My comment on the "10 years before" business is strengthened by your reply. Mac OS X is a direct descendent of a system which had display postscript before GEOS picked up a similar idea. Apple reimplemented it as display PDF, but that was only done because the license fees involved with Postscript made the system too expensive for the home user market.
To continue on with the UI concepts. The UI had about a dozen basic classes you could pick from. You would create the object you wanted, and specify hints that told the OS what the object was for. The OS would figure out how to visually represent the object.
It really made UI programming so much simpiler than in other GUIs, where you have a seperate class with a different API for each variation of widget.
Also, by default, the UI of a GEOS app ran on a seperate thread from the processing. That made sure the UI always ran smoothly.




Member since:
2005-11-10
I can't say I know a lot about NeXT systems, so indeed, you may be true. There are two main strains of GEOS, the 6502 version, and the x86 version. Both are entirely different operating systems. PC/GEOS which included the object orientated UI model, was started around 1989.

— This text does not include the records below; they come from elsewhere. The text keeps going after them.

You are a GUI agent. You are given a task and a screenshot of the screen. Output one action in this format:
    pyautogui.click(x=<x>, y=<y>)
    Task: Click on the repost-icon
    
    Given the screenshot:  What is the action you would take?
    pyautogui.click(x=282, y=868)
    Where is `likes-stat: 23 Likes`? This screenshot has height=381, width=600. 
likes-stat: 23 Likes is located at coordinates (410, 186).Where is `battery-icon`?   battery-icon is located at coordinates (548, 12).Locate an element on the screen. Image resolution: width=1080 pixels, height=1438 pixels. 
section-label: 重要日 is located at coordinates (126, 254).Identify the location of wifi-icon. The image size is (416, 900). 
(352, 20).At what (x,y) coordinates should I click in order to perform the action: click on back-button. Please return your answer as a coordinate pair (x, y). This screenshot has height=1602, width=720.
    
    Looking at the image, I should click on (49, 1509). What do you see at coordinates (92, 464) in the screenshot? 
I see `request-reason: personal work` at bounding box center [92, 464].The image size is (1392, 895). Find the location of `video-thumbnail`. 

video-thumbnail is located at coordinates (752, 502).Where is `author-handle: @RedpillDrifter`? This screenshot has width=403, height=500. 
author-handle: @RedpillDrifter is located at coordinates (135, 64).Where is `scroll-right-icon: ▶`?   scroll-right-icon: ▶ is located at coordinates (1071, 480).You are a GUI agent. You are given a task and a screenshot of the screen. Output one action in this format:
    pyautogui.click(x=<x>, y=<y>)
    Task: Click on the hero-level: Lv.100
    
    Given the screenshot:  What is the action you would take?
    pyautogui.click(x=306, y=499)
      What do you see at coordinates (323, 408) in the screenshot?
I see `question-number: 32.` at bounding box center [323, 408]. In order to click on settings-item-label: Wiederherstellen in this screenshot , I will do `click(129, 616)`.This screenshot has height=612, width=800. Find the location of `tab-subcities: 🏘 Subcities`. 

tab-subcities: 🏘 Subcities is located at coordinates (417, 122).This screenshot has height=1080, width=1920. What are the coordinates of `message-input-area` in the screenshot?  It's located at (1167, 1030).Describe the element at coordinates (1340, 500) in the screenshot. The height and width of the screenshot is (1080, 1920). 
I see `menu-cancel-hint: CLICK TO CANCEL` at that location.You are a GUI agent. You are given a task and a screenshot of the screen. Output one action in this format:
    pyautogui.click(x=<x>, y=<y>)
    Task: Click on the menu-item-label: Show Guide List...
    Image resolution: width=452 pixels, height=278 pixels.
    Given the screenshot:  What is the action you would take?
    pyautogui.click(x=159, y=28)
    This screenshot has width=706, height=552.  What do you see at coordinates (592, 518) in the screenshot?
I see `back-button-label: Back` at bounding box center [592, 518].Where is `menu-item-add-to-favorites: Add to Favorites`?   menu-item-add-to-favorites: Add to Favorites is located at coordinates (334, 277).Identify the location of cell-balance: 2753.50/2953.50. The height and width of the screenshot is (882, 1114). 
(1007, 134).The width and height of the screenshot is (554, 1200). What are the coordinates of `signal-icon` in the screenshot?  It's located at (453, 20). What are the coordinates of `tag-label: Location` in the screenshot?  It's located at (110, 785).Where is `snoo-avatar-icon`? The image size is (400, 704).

PC/GEOS's UI model had a few extra tricks up its sleeve though. PC/GEOS's UI was entirely object orientated. When Brian describes being able to change one thing into another, he isn't talking about fancy skins. The UI elements in an app were described in data, and the UI would represent that data according to the UI being used.
For example, a menu in a program could be realised as a menu, or a bullet list, or a folding tree structure, or, anything you could imagine with that dataset. This goes far beyond simple skinning in KDE, or even Cocca on OS X.